GPT BigCode SantaCoder
Property | Value |
---|---|
Parameter Count | 1.12B |
Model Type | Text Generation (Code) |
Architecture | GPT-2 with multi-query attention |
License | CodeML Open RAIL-M v0.1 |
Training Data | 236 billion tokens from GitHub |
What is gpt_bigcode-santacoder?
SantaCoder is a specialized code generation model trained on permissively-licensed GitHub code. Built using the GPT-2 architecture with multi-query attention, it excels at generating and completing code in Python, Java, and JavaScript. The model was trained for 600K steps using 96 Tesla V100 GPUs over 6.2 days.
Implementation Details
The model implements a Fill-in-the-Middle objective and uses float16 precision for efficient computation. It's designed to work with transformers >=4.28.1 and utilizes the GPTBigCode architecture for enhanced performance.
- Trained on 236 billion tokens of source code
- Implements multi-query attention mechanism
- Uses PyTorch and Megatron-LM for training
- Supports both completion and infilling tasks
Core Capabilities
- Code generation in Python (pass@100: 0.49), JavaScript (pass@100: 0.47), and Java (pass@100: 0.41)
- Strong performance on code-to-text tasks (BLEU: 18.13)

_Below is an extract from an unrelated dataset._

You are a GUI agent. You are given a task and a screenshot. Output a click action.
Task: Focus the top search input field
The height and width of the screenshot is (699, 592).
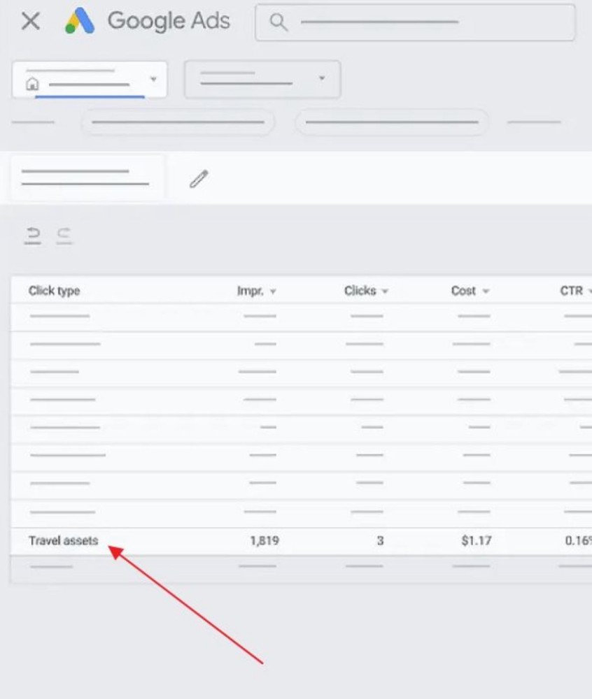tap(415, 22)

- Single-line exact match rates: Python (0.44), Java (0.62), JavaScript (0.60)
- Context-aware code completion and generation
Frequently Asked Questions
Q: What makes this model unique?
SantaCoder stands out for its specialized training on permissively-licensed code and its ability to handle multiple programming languages effectively. The Fill-in-the-Middle objective allows it to both complete and infill code snippets.
Q: What are the recommended use cases?
The model works best with source code-style prompts rather than natural language instructions. It's ideal for code completion, documentation generation, and code infilling tasks. Users should phrase requests as code comments or provide function signatures for optimal results.